## Source extract
# online.tivo.com and Stream



## mlcarson (Dec 31, 2007)

I've got a new Roamio Plus that I thought I could use in conjunction with Tivo Online and PC clients. Unfortunately, Tivo Online just responds back with "Problem Playing Show. An error occurred while playing this recording".

I can access the built-in Tivo Stream on the Plus by pointing a browser at:
http://<stream IP>:49152/sysinfo

Software version is 20.4.6a.stream.USB-6
Streaming State: Ready 
Streaming clients: 0/12

There's no indication that the Tivo Online service touches the Roamio Plus or the Stream.

How do I actually make it do anything? I've tried with Windows 7 and Windows 10 with both Chrome and IE11. This is in-home and on the same network as the Tivo Roamio Plus. I've tried both wired and wireless with the same result.

There seems to be zero information on how this stuff works. What software is necessary on the laptop? What tcp/udp ports are used? What firewall rules are required? Why isn't there any documentation on this stuff?


----------



## Dan203 (Apr 17, 2000)

You have to go through the setup on an iOS or Android device first. Also streaming to online.tivo.com currently only works for PCs on the same local network as the TiVo. No out of home streaming yet.


----------



## Longs (Jul 2, 2015)

I have a Tivo stream through Armstrong cable. They run Tivo software on some type of Pace DVR.

I am able to stream to my iOS devices in my home without issue, provided that they're on the wireless network that Armstrong provided, that's also connected via ethernet cable to the Tivo Stream.

I just came across online.tivo.com, in these forums. I'm using a Windows 7 laptop with Firefox as the browser. I'm on the same wireless network that the Ipad successfully uses. At online.tivo.com I can log on using my Tivo account information, I can see the shows that I have recorded, my "to do list" etc.

## Dataset section
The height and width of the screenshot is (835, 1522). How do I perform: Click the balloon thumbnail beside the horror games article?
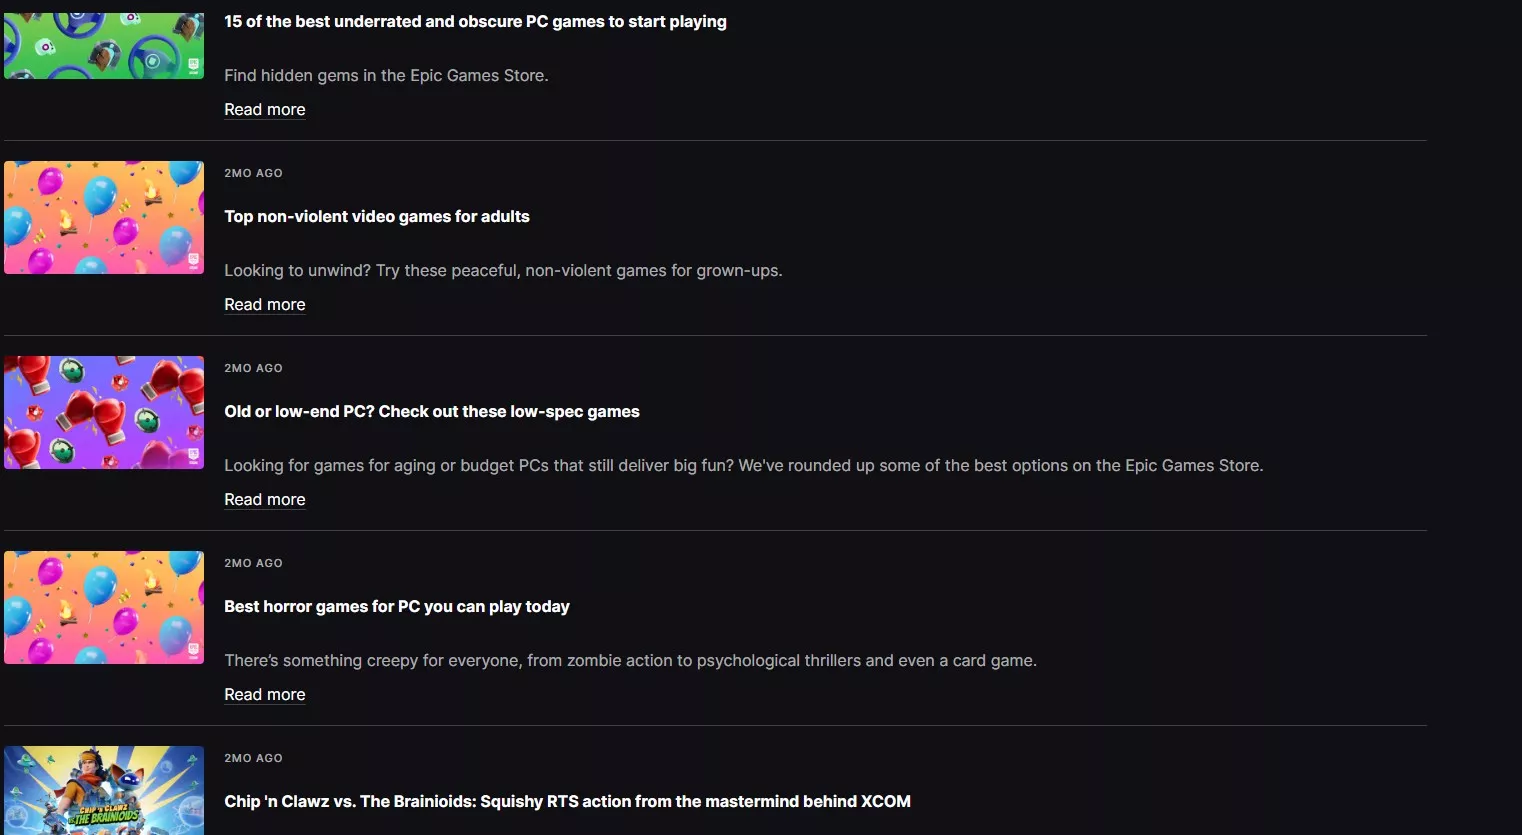pos(104,607)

## Stated task
Answer these questions about the online.tivo.com and Stream thread:
(a) What software version does the sysinfo page of the built-in Stream report?
(b) According to Dan203, what must be done first before streaming to online.tivo.com?
(c) Which browser does Longs use on the Windows 7 laptop?

## Exercise output
(a) 20.4.6a.stream.USB-6
(b) The setup must be completed on an iOS or Android device.
(c) Firefox